## WORK INSTRUCTIONS:
Reproduce every one of the lines below verbatim, changing nothing.
— Start —
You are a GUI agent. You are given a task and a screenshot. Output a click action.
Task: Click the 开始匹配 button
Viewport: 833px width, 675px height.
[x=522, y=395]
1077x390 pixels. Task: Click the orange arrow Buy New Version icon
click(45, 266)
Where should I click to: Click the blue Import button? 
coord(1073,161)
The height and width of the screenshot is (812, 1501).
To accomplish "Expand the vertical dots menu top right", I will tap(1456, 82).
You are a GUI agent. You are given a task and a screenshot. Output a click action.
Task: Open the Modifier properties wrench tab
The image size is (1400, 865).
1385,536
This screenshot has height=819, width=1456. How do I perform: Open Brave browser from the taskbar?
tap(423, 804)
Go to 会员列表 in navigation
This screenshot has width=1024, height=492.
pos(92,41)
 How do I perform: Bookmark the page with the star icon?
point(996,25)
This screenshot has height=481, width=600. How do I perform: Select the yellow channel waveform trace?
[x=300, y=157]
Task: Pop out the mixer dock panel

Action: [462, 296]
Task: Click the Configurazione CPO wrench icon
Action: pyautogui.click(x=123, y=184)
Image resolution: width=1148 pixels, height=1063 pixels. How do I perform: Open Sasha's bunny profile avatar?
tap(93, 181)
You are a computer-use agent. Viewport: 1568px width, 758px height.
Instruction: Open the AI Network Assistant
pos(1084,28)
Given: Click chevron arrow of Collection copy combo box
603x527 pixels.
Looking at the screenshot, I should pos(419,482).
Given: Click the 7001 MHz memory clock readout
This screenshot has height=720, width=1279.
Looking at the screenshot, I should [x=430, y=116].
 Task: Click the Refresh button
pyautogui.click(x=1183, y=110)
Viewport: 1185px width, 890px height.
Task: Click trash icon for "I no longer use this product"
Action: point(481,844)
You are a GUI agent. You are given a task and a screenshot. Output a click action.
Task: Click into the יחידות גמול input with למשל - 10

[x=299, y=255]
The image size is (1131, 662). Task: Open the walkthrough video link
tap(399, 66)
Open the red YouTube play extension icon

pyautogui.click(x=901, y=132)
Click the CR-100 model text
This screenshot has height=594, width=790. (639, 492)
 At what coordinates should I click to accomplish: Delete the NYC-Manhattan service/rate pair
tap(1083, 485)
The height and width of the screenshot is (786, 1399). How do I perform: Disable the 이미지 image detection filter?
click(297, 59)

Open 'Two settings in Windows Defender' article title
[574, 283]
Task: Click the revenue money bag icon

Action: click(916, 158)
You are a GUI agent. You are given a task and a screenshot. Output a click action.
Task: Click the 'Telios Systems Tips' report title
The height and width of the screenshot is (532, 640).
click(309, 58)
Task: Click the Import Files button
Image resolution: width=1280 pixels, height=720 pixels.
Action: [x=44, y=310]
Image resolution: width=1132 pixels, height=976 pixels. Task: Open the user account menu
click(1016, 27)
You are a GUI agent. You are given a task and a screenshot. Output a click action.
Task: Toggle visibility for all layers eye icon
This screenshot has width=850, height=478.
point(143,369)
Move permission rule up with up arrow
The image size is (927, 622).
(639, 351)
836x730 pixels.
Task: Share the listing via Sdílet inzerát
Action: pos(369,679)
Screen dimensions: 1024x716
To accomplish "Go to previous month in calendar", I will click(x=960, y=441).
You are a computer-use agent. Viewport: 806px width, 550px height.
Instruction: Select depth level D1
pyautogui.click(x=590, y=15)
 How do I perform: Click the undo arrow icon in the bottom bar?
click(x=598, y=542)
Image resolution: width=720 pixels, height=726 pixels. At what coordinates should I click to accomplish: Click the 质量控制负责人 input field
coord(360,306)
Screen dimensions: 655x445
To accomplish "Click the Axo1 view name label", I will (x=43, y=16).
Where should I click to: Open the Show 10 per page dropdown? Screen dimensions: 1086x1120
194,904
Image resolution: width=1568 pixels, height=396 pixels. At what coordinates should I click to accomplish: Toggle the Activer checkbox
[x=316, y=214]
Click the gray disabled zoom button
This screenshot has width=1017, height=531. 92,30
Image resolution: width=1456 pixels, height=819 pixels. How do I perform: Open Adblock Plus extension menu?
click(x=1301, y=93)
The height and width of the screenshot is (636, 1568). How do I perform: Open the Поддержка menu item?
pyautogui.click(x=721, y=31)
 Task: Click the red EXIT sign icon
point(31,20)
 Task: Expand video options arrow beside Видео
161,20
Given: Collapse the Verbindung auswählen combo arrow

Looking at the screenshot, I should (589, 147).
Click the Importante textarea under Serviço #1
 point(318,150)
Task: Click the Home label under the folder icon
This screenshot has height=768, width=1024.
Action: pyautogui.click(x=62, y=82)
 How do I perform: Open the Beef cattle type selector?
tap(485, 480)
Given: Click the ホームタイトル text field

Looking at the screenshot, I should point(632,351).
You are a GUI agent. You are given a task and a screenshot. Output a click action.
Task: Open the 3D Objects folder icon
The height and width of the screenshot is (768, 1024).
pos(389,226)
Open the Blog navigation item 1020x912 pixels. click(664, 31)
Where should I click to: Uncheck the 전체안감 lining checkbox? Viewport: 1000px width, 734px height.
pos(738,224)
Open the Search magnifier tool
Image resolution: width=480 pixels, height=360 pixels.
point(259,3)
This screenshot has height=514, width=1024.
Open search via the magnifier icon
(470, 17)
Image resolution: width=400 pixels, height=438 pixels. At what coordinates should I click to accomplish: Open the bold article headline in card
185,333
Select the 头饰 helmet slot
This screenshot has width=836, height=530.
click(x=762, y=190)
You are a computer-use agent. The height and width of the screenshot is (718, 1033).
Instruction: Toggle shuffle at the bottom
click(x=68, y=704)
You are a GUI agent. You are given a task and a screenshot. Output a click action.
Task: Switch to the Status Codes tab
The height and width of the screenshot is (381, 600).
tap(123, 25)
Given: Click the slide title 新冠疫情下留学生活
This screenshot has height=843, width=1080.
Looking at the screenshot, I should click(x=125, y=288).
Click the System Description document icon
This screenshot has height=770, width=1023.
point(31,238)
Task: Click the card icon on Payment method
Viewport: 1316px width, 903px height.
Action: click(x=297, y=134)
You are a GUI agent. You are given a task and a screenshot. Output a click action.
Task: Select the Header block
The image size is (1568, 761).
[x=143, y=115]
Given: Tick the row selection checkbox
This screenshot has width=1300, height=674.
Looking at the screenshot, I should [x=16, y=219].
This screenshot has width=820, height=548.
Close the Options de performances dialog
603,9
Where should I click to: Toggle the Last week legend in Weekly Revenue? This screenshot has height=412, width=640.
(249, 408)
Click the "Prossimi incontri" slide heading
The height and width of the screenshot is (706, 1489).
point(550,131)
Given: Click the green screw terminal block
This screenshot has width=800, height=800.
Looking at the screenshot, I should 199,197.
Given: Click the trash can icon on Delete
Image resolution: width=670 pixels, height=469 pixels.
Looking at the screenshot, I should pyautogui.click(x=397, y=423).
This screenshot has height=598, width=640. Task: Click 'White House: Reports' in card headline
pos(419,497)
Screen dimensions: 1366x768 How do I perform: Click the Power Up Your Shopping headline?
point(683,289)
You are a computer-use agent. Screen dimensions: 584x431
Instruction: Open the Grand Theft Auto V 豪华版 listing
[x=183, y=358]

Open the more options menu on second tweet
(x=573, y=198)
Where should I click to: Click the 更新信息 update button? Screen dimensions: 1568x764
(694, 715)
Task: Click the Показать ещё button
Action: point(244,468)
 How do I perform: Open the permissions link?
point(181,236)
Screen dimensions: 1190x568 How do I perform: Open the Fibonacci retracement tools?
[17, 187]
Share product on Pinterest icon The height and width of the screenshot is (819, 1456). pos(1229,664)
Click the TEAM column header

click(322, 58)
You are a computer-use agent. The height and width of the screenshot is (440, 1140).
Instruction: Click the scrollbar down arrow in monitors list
— End —
## RESPONSE TO THIS TASK:
You are a GUI agent. You are given a task and a screenshot. Output a click action.
Task: Click the 开始匹配 button
Viewport: 833px width, 675px height.
[x=522, y=395]
1077x390 pixels. Task: Click the orange arrow Buy New Version icon
click(45, 266)
Where should I click to: Click the blue Import button? 
coord(1073,161)
The height and width of the screenshot is (812, 1501).
To accomplish "Expand the vertical dots menu top right", I will tap(1456, 82).
You are a GUI agent. You are given a task and a screenshot. Output a click action.
Task: Open the Modifier properties wrench tab
The image size is (1400, 865).
1385,536
This screenshot has height=819, width=1456. How do I perform: Open Brave browser from the taskbar?
tap(423, 804)
Go to 会员列表 in navigation
This screenshot has width=1024, height=492.
pos(92,41)
 How do I perform: Bookmark the page with the star icon?
point(996,25)
This screenshot has height=481, width=600. How do I perform: Select the yellow channel waveform trace?
[x=300, y=157]
Task: Pop out the mixer dock panel

Action: [462, 296]
Task: Click the Configurazione CPO wrench icon
Action: pyautogui.click(x=123, y=184)
Image resolution: width=1148 pixels, height=1063 pixels. How do I perform: Open Sasha's bunny profile avatar?
tap(93, 181)
You are a computer-use agent. Viewport: 1568px width, 758px height.
Instruction: Open the AI Network Assistant
pos(1084,28)
Given: Click chevron arrow of Collection copy combo box
603x527 pixels.
Looking at the screenshot, I should pos(419,482).
Given: Click the 7001 MHz memory clock readout
This screenshot has height=720, width=1279.
Looking at the screenshot, I should [x=430, y=116].
 Task: Click the Refresh button
pyautogui.click(x=1183, y=110)
Viewport: 1185px width, 890px height.
Task: Click trash icon for "I no longer use this product"
Action: point(481,844)
You are a GUI agent. You are given a task and a screenshot. Output a click action.
Task: Click into the יחידות גמול input with למשל - 10

[x=299, y=255]
The image size is (1131, 662). Task: Open the walkthrough video link
tap(399, 66)
Open the red YouTube play extension icon

pyautogui.click(x=901, y=132)
Click the CR-100 model text
This screenshot has height=594, width=790. (639, 492)
 At what coordinates should I click to accomplish: Delete the NYC-Manhattan service/rate pair
tap(1083, 485)
The height and width of the screenshot is (786, 1399). How do I perform: Disable the 이미지 image detection filter?
click(297, 59)

Open 'Two settings in Windows Defender' article title
[574, 283]
Task: Click the revenue money bag icon

Action: click(916, 158)
You are a GUI agent. You are given a task and a screenshot. Output a click action.
Task: Click the 'Telios Systems Tips' report title
The height and width of the screenshot is (532, 640).
click(309, 58)
Task: Click the Import Files button
Image resolution: width=1280 pixels, height=720 pixels.
Action: [x=44, y=310]
Image resolution: width=1132 pixels, height=976 pixels. Task: Open the user account menu
click(1016, 27)
You are a GUI agent. You are given a task and a screenshot. Output a click action.
Task: Toggle visibility for all layers eye icon
This screenshot has width=850, height=478.
point(143,369)
Move permission rule up with up arrow
The image size is (927, 622).
(639, 351)
836x730 pixels.
Task: Share the listing via Sdílet inzerát
Action: pos(369,679)
Screen dimensions: 1024x716
To accomplish "Go to previous month in calendar", I will click(x=960, y=441).
You are a computer-use agent. Viewport: 806px width, 550px height.
Instruction: Select depth level D1
pyautogui.click(x=590, y=15)
 How do I perform: Click the undo arrow icon in the bottom bar?
click(x=598, y=542)
Image resolution: width=720 pixels, height=726 pixels. At what coordinates should I click to accomplish: Click the 质量控制负责人 input field
coord(360,306)
Screen dimensions: 655x445
To accomplish "Click the Axo1 view name label", I will (x=43, y=16).
Where should I click to: Open the Show 10 per page dropdown? Screen dimensions: 1086x1120
194,904
Image resolution: width=1568 pixels, height=396 pixels. At what coordinates should I click to accomplish: Toggle the Activer checkbox
[x=316, y=214]
Click the gray disabled zoom button
This screenshot has width=1017, height=531. 92,30
Image resolution: width=1456 pixels, height=819 pixels. How do I perform: Open Adblock Plus extension menu?
click(x=1301, y=93)
The height and width of the screenshot is (636, 1568). How do I perform: Open the Поддержка menu item?
pyautogui.click(x=721, y=31)
 Task: Click the red EXIT sign icon
point(31,20)
 Task: Expand video options arrow beside Видео
161,20
Given: Collapse the Verbindung auswählen combo arrow

Looking at the screenshot, I should (589, 147).
Click the Importante textarea under Serviço #1
 point(318,150)
Task: Click the Home label under the folder icon
This screenshot has height=768, width=1024.
Action: pyautogui.click(x=62, y=82)
 How do I perform: Open the Beef cattle type selector?
tap(485, 480)
Given: Click the ホームタイトル text field

Looking at the screenshot, I should point(632,351).
You are a GUI agent. You are given a task and a screenshot. Output a click action.
Task: Open the 3D Objects folder icon
The height and width of the screenshot is (768, 1024).
pos(389,226)
Open the Blog navigation item 1020x912 pixels. click(664, 31)
Where should I click to: Uncheck the 전체안감 lining checkbox? Viewport: 1000px width, 734px height.
pos(738,224)
Open the Search magnifier tool
Image resolution: width=480 pixels, height=360 pixels.
point(259,3)
This screenshot has height=514, width=1024.
Open search via the magnifier icon
(470, 17)
Image resolution: width=400 pixels, height=438 pixels. At what coordinates should I click to accomplish: Open the bold article headline in card
185,333
Select the 头饰 helmet slot
This screenshot has width=836, height=530.
click(x=762, y=190)
You are a computer-use agent. The height and width of the screenshot is (718, 1033).
Instruction: Toggle shuffle at the bottom
click(x=68, y=704)
You are a GUI agent. You are given a task and a screenshot. Output a click action.
Task: Switch to the Status Codes tab
The height and width of the screenshot is (381, 600).
tap(123, 25)
Given: Click the slide title 新冠疫情下留学生活
This screenshot has height=843, width=1080.
Looking at the screenshot, I should click(x=125, y=288).
Click the System Description document icon
This screenshot has height=770, width=1023.
point(31,238)
Task: Click the card icon on Payment method
Viewport: 1316px width, 903px height.
Action: click(x=297, y=134)
You are a GUI agent. You are given a task and a screenshot. Output a click action.
Task: Select the Header block
The image size is (1568, 761).
[x=143, y=115]
Given: Tick the row selection checkbox
This screenshot has width=1300, height=674.
Looking at the screenshot, I should [x=16, y=219].
This screenshot has width=820, height=548.
Close the Options de performances dialog
603,9
Where should I click to: Toggle the Last week legend in Weekly Revenue? This screenshot has height=412, width=640.
(249, 408)
Click the "Prossimi incontri" slide heading
The height and width of the screenshot is (706, 1489).
point(550,131)
Given: Click the green screw terminal block
This screenshot has width=800, height=800.
Looking at the screenshot, I should 199,197.
Given: Click the trash can icon on Delete
Image resolution: width=670 pixels, height=469 pixels.
Looking at the screenshot, I should pyautogui.click(x=397, y=423).
This screenshot has height=598, width=640. Task: Click 'White House: Reports' in card headline
pos(419,497)
Screen dimensions: 1366x768 How do I perform: Click the Power Up Your Shopping headline?
point(683,289)
You are a computer-use agent. Screen dimensions: 584x431
Instruction: Open the Grand Theft Auto V 豪华版 listing
[x=183, y=358]

Open the more options menu on second tweet
(x=573, y=198)
Where should I click to: Click the 更新信息 update button? Screen dimensions: 1568x764
(694, 715)
Task: Click the Показать ещё button
Action: point(244,468)
 How do I perform: Open the permissions link?
point(181,236)
Screen dimensions: 1190x568 How do I perform: Open the Fibonacci retracement tools?
[17, 187]
Share product on Pinterest icon The height and width of the screenshot is (819, 1456). pos(1229,664)
Click the TEAM column header

click(322, 58)
You are a computer-use agent. The height and width of the screenshot is (440, 1140).
Instruction: Click the scrollbar down arrow in monitors list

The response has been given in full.